BRIEF:
Look in the material below for the line with "Task: Click the word" and the line with "Screen dimensions: 277x238", then set down exactly those two lines and all lines between, nothing more.

TASK INPUT:
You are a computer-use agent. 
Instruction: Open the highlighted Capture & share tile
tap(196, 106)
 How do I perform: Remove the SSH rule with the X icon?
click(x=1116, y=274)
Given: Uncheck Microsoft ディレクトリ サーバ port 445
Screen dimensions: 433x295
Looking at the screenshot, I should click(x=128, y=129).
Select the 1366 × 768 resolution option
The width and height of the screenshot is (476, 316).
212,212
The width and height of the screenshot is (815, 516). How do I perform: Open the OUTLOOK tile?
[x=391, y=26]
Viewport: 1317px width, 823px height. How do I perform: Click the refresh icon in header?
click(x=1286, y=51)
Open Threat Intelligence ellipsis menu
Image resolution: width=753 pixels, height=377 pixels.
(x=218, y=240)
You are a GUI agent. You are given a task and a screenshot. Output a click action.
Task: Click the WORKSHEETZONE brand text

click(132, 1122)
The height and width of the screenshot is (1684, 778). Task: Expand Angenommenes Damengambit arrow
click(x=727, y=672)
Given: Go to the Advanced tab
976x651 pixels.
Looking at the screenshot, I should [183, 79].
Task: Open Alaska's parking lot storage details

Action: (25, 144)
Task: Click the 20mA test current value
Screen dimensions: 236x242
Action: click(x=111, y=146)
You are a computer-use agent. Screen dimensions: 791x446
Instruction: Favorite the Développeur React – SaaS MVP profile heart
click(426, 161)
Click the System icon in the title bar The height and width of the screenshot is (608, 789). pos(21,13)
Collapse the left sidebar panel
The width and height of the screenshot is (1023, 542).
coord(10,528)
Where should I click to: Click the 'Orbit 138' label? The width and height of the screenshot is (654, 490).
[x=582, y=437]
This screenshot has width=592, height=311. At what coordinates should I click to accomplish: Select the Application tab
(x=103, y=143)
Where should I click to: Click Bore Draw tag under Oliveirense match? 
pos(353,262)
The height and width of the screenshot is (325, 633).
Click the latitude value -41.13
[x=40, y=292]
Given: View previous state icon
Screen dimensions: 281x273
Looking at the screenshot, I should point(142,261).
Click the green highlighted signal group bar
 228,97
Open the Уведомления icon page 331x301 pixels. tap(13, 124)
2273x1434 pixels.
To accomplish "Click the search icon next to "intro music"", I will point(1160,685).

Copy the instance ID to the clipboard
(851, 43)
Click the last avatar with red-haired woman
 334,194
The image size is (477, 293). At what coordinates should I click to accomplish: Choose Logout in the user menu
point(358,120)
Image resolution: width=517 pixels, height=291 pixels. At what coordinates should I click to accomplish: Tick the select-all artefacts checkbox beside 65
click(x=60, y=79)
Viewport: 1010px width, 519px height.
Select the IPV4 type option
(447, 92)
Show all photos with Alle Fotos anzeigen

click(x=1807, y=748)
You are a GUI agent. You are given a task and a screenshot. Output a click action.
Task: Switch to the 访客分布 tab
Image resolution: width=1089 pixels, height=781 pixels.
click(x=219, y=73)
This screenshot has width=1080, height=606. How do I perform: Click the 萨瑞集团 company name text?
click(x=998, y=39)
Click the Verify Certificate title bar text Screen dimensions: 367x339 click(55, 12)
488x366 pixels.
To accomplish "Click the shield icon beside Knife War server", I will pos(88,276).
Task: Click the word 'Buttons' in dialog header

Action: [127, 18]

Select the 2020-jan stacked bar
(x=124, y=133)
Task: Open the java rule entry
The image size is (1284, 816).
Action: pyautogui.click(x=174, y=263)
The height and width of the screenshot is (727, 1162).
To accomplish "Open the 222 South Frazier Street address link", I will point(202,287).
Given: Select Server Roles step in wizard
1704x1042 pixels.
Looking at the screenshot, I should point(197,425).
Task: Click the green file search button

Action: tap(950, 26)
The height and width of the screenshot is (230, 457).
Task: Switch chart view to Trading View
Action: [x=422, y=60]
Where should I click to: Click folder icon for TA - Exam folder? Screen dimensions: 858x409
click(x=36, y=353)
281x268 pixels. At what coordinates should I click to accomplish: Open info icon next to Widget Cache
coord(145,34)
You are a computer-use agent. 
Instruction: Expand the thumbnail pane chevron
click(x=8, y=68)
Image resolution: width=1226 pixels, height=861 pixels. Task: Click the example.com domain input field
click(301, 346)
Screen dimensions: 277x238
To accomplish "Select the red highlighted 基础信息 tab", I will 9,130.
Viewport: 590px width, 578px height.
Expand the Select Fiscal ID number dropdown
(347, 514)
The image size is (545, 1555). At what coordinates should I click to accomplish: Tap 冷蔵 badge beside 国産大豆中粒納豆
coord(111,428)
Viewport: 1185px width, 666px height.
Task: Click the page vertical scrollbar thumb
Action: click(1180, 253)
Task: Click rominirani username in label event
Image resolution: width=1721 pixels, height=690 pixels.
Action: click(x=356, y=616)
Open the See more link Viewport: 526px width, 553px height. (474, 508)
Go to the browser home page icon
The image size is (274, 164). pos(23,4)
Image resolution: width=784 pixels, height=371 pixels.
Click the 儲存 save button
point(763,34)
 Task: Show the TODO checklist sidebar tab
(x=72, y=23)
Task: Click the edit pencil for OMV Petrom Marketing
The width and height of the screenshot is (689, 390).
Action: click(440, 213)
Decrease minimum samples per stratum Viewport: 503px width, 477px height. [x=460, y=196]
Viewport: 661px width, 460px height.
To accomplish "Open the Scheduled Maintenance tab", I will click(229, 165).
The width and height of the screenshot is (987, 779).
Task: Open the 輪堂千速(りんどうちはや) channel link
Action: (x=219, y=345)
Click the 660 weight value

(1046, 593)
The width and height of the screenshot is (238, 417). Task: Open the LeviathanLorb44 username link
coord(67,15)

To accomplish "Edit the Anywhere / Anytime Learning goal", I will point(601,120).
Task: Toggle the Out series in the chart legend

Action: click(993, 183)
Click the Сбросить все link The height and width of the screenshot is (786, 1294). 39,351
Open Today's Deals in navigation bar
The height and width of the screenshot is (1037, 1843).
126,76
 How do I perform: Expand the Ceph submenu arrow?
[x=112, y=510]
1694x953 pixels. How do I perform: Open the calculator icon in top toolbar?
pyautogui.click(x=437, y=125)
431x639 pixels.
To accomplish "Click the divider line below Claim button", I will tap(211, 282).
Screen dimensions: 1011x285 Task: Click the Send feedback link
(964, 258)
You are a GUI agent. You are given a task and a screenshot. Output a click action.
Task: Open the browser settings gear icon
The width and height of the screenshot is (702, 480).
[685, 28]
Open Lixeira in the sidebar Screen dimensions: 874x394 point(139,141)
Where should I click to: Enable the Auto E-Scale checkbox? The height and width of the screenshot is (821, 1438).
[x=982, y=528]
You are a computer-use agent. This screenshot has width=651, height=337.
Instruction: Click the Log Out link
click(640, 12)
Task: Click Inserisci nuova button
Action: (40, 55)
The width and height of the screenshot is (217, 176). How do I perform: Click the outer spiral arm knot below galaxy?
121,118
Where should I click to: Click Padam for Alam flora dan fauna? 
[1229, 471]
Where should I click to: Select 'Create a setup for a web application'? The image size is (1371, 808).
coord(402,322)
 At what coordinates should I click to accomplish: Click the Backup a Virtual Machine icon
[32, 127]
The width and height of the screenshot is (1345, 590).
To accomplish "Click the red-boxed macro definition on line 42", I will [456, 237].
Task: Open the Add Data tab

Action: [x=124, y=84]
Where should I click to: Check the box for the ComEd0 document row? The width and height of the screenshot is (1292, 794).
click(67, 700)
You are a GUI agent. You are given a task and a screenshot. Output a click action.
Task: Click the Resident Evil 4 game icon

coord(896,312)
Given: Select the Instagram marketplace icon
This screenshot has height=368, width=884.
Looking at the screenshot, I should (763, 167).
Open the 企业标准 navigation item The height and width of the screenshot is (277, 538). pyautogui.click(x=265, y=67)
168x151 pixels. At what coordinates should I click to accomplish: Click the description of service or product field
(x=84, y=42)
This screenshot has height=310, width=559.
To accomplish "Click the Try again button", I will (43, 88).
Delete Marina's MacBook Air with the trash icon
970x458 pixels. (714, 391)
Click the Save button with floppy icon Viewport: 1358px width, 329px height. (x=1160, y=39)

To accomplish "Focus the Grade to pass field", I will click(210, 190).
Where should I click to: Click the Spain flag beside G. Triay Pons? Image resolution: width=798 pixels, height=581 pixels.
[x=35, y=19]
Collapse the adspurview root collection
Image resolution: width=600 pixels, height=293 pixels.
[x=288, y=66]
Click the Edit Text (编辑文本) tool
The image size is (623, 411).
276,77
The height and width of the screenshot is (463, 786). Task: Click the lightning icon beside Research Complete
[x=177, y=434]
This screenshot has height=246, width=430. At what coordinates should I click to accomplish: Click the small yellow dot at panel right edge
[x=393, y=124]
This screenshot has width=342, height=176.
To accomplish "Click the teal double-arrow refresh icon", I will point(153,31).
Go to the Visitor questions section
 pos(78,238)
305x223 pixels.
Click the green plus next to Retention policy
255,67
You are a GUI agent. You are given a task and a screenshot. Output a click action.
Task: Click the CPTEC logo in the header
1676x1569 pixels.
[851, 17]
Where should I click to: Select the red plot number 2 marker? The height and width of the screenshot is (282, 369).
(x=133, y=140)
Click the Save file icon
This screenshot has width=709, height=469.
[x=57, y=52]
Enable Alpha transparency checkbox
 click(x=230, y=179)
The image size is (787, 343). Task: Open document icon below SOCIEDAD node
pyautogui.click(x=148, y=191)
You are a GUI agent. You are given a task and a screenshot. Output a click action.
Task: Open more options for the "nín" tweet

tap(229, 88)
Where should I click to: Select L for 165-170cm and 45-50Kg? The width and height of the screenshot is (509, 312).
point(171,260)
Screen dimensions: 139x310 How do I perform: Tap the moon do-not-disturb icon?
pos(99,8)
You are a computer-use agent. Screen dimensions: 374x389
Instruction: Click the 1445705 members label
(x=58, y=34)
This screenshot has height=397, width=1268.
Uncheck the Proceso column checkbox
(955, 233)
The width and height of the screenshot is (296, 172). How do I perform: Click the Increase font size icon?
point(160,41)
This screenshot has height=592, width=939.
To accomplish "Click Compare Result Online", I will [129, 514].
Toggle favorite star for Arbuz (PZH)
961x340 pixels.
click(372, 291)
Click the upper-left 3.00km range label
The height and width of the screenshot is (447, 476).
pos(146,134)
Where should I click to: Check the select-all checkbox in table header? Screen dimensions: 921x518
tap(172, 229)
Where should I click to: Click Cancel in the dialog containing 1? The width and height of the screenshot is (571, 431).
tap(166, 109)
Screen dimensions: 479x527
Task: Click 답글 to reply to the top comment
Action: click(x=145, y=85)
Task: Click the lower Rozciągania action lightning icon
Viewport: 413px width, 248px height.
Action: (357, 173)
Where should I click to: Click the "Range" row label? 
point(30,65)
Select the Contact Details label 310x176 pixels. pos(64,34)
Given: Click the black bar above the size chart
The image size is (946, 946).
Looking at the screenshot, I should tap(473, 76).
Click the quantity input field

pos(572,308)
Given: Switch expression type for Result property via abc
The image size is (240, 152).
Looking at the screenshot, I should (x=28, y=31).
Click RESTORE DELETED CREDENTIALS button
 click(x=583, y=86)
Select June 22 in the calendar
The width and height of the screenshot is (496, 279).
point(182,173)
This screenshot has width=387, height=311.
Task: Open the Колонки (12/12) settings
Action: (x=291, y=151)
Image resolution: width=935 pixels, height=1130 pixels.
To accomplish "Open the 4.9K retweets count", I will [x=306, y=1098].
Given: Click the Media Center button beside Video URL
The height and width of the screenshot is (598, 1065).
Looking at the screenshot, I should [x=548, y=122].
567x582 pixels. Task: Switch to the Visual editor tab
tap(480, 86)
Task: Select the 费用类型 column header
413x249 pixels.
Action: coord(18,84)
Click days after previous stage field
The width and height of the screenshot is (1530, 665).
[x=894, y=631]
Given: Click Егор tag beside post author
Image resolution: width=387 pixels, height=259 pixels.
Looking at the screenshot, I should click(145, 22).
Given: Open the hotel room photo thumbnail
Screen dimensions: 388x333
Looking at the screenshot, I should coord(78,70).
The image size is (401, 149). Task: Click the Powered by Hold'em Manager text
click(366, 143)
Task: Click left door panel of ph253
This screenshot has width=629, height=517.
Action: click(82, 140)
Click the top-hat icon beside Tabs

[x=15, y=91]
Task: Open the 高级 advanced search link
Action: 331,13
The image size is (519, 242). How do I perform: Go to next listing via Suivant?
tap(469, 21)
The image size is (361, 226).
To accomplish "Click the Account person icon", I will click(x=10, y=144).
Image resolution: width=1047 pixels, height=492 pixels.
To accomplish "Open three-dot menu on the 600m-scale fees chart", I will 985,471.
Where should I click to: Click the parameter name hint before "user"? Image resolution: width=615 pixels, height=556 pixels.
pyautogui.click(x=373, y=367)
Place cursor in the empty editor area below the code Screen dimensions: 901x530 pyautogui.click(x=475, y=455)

TASK RESPONSE:
Task: Click the word 'Buttons' in dialog header

Action: [127, 18]

Select the 2020-jan stacked bar
(x=124, y=133)
Task: Open the java rule entry
The image size is (1284, 816).
Action: pyautogui.click(x=174, y=263)
The height and width of the screenshot is (727, 1162).
To accomplish "Open the 222 South Frazier Street address link", I will point(202,287).
Given: Select Server Roles step in wizard
1704x1042 pixels.
Looking at the screenshot, I should point(197,425).
Task: Click the green file search button

Action: tap(950, 26)
The height and width of the screenshot is (230, 457).
Task: Switch chart view to Trading View
Action: [x=422, y=60]
Where should I click to: Click folder icon for TA - Exam folder? Screen dimensions: 858x409
click(x=36, y=353)
281x268 pixels. At what coordinates should I click to accomplish: Open info icon next to Widget Cache
coord(145,34)
You are a computer-use agent. 
Instruction: Expand the thumbnail pane chevron
click(x=8, y=68)
Image resolution: width=1226 pixels, height=861 pixels. Task: Click the example.com domain input field
click(301, 346)
Screen dimensions: 277x238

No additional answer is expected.